Action item:
Keep to one stretch of the data below, the lines from the one with "At what coordinates should I click to accomplish: Redo" up to and including the one with "Given: Open the 580 Likes list", and return that stretch exactly.

Given data:
------------------------

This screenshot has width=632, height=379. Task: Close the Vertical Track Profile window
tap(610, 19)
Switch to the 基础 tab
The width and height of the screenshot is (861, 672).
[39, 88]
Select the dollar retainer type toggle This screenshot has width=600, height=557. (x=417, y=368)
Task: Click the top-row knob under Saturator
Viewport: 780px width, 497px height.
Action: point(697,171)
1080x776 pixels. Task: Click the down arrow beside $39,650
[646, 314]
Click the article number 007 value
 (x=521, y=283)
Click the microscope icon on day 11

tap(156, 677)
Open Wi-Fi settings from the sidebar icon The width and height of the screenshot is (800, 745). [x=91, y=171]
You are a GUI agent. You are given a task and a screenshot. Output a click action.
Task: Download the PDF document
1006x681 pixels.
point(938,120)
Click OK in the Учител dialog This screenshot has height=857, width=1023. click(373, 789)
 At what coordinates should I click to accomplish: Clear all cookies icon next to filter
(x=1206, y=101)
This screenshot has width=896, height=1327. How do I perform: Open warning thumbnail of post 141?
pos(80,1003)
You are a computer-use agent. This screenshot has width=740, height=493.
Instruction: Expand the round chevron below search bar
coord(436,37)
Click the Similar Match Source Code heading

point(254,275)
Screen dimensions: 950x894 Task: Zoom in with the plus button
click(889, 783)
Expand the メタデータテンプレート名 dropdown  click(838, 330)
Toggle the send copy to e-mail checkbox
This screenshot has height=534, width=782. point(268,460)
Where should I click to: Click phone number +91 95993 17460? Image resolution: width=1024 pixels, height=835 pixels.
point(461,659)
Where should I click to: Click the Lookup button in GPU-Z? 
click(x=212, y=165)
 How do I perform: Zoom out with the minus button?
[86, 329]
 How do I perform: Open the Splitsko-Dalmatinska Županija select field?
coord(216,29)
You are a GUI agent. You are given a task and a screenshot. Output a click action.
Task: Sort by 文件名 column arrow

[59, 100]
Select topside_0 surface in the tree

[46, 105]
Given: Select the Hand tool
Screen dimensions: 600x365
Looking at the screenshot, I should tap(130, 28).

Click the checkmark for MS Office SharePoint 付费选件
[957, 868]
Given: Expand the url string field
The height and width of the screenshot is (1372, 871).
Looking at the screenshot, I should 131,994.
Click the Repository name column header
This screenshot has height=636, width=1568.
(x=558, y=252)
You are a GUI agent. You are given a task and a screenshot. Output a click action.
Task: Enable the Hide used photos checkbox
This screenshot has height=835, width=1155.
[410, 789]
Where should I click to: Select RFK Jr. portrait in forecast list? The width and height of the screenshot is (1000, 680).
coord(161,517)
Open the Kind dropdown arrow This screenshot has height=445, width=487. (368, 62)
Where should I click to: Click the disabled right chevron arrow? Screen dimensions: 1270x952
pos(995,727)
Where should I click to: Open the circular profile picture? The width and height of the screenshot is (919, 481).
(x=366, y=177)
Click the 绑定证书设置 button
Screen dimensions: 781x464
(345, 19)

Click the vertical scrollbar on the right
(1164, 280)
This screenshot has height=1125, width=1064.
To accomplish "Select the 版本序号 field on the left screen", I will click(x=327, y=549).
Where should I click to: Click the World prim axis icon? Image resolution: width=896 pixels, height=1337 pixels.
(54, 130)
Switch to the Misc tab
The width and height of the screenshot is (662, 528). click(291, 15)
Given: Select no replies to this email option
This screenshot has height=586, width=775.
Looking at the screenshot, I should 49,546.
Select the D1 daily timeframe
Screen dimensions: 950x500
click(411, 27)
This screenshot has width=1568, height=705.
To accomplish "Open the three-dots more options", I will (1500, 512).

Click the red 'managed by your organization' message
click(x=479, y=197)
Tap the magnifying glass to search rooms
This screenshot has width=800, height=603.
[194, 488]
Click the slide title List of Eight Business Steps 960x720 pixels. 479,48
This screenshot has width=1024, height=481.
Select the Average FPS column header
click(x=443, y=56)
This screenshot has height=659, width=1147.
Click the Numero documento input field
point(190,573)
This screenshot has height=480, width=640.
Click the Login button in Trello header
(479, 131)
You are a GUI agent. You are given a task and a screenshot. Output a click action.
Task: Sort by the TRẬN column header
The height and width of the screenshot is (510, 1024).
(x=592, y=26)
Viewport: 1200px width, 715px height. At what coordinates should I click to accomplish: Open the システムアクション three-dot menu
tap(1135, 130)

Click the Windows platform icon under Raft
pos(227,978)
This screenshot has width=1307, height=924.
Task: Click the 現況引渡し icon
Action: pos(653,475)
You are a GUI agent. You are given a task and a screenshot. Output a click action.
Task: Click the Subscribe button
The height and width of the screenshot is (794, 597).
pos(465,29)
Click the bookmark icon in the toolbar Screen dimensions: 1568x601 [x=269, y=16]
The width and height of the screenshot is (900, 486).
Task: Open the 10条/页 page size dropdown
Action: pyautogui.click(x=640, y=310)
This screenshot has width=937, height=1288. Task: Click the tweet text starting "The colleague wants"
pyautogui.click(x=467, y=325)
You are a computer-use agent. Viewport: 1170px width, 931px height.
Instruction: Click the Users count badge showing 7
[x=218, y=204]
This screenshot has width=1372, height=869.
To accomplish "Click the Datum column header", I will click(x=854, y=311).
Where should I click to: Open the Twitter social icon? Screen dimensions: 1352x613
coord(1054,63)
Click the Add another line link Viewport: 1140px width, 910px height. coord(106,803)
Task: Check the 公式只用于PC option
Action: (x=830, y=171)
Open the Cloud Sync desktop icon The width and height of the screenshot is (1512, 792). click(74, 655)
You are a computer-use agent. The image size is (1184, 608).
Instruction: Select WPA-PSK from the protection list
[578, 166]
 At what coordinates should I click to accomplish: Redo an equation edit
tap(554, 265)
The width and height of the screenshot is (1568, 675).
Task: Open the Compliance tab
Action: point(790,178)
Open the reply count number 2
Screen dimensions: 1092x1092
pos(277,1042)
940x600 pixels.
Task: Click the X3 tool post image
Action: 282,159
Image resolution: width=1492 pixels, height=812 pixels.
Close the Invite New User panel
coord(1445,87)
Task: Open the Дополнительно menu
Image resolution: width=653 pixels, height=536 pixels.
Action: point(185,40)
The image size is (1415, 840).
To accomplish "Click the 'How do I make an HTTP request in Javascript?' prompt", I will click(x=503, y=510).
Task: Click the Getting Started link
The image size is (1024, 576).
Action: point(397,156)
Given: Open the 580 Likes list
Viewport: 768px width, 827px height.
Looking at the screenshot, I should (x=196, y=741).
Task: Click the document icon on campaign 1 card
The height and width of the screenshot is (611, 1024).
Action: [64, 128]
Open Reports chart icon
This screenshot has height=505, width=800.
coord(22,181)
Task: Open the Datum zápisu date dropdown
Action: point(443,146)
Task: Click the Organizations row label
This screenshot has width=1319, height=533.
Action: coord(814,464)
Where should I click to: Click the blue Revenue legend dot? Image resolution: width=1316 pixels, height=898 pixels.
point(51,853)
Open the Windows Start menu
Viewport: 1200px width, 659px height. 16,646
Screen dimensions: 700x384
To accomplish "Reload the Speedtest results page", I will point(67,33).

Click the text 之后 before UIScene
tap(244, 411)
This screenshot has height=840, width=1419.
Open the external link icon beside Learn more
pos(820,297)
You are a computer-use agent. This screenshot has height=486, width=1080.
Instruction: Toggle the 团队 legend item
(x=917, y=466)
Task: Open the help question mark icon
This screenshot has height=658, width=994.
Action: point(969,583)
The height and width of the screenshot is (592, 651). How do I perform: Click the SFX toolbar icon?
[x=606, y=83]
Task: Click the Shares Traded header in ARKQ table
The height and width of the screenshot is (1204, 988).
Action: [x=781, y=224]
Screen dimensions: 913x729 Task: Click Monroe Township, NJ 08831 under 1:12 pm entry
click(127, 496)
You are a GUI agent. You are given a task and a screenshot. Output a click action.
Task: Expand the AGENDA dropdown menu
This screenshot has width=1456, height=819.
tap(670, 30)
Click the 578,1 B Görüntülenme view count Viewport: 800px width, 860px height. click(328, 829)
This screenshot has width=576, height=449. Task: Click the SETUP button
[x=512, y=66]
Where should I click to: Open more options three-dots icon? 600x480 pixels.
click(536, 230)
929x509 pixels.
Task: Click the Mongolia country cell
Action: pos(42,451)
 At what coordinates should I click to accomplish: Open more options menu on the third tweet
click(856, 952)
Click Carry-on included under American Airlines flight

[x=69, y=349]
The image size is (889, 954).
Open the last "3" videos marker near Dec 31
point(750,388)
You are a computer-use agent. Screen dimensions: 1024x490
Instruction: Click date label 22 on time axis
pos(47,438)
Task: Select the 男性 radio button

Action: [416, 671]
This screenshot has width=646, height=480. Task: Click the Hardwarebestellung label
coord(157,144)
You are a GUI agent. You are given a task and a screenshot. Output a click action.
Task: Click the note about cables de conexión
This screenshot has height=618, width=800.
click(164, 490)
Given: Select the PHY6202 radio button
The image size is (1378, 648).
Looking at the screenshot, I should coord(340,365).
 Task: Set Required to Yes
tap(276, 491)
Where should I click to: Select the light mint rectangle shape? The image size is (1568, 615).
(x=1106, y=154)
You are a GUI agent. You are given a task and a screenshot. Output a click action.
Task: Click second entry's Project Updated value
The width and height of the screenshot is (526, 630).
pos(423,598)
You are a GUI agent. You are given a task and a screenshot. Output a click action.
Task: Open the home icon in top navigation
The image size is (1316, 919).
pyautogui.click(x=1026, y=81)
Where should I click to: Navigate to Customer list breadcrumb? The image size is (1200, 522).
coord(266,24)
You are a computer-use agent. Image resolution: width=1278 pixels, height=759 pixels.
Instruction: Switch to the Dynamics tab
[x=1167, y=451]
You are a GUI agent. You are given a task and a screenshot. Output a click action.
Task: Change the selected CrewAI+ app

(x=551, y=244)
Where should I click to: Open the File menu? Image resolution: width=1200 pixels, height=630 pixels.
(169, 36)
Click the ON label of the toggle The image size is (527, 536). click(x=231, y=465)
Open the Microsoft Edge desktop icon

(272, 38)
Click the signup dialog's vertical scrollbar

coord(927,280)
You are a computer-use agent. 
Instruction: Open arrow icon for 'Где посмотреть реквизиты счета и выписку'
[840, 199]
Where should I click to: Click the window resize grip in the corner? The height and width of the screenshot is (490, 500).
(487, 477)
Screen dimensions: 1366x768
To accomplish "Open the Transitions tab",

------------------------

Exercise result:
 At what coordinates should I click to accomplish: Redo an equation edit
tap(554, 265)
The width and height of the screenshot is (1568, 675).
Task: Open the Compliance tab
Action: point(790,178)
Open the reply count number 2
Screen dimensions: 1092x1092
pos(277,1042)
940x600 pixels.
Task: Click the X3 tool post image
Action: 282,159
Image resolution: width=1492 pixels, height=812 pixels.
Close the Invite New User panel
coord(1445,87)
Task: Open the Дополнительно menu
Image resolution: width=653 pixels, height=536 pixels.
Action: point(185,40)
The image size is (1415, 840).
To accomplish "Click the 'How do I make an HTTP request in Javascript?' prompt", I will click(x=503, y=510).
Task: Click the Getting Started link
The image size is (1024, 576).
Action: point(397,156)
Given: Open the 580 Likes list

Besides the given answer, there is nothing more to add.